Lecture Examines Bathing Practices of Europeans and Americans

05/12/2008

CORVALLIS, Ore. – A University of Pennsylvania scholar will give a free public lecture on May 19 at Oregon State University, during which she will compare the historic bathing practices of Americans and Europeans.

This third lecture in OSU’s 2007-08 American Culture & Politics series, titled “Civilizing Bodies in the Early Atlantic and Antebellum United States,” will be given by Kathleen Brown. It begins at 4 p.m. in Memorial Union Room 208.

For nearly three centuries, many ordinary Europeans and Euro-Americans regarded bathing with suspicion, as an unhealthy and immoral practice. This reluctance to bathe emerged despite long-standing Judeo-Christian traditions that equated bodily cleanliness with spiritual purity and a vibrant medieval culture of bathing in public bath houses, private baths, and mineral springs.

What happened to turn people against the bath? And how and why did they become convinced, several centuries later, that bathing was not only not dangerous, but a key to good health and moral virtue?

Brown’s talk addresses these major shifts in the history of the body, with special attention to the role of cultures in contact in the early Atlantic and the subsequent transformation in women’s reputations for bodily cleanliness.
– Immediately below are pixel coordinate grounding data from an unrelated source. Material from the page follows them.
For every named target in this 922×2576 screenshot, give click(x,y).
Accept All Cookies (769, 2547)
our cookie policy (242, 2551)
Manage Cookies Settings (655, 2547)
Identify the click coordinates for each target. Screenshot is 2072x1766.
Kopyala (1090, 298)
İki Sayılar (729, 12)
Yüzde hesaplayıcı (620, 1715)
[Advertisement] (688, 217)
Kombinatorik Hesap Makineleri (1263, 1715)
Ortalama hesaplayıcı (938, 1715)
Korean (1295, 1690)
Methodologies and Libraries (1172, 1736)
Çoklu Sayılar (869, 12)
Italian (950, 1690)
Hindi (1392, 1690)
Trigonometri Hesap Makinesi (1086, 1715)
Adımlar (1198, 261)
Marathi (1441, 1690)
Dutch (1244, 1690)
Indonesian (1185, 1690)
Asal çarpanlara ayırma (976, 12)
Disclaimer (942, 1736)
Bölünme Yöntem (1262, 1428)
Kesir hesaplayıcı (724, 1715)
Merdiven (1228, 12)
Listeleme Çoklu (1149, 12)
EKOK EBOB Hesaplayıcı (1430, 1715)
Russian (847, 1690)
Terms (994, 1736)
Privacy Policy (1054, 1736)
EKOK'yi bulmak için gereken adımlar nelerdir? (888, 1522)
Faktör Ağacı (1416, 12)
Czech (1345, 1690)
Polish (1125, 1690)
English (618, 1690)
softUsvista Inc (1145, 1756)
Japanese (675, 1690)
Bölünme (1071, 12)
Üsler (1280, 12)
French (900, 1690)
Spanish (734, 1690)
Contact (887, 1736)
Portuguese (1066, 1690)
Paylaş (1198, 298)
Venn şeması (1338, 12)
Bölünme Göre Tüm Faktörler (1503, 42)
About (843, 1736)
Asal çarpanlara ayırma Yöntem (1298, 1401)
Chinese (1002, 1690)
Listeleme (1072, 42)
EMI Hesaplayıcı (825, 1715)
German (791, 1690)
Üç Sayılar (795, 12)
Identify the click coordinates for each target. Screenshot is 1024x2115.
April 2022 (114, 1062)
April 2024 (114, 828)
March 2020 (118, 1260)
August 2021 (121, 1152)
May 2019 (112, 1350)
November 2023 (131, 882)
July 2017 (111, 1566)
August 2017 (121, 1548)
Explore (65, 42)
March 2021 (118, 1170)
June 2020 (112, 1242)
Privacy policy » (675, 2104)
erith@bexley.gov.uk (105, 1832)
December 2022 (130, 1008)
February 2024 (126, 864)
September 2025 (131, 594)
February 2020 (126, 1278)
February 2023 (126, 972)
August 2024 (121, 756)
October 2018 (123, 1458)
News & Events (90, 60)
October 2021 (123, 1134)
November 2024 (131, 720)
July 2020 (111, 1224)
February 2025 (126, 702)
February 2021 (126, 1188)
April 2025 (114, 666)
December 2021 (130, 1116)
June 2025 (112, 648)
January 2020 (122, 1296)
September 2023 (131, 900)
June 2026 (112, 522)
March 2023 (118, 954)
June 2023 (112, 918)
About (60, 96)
By the middle of the 19th century, bathing had been reinstalled as a cornerstone of good health and hygiene.

Brown received her Ph.D. in history from the University of Wisconsin, Madison. She is the author of “Good Wives, Nasty Wenches, and Anxious Patriarchs: Gender, Race, and Power in Colonial Virginia (1996)” and “Foul Bodies: Cleanliness in Early America (2008).” She teaches history at the University of Pennsylvania.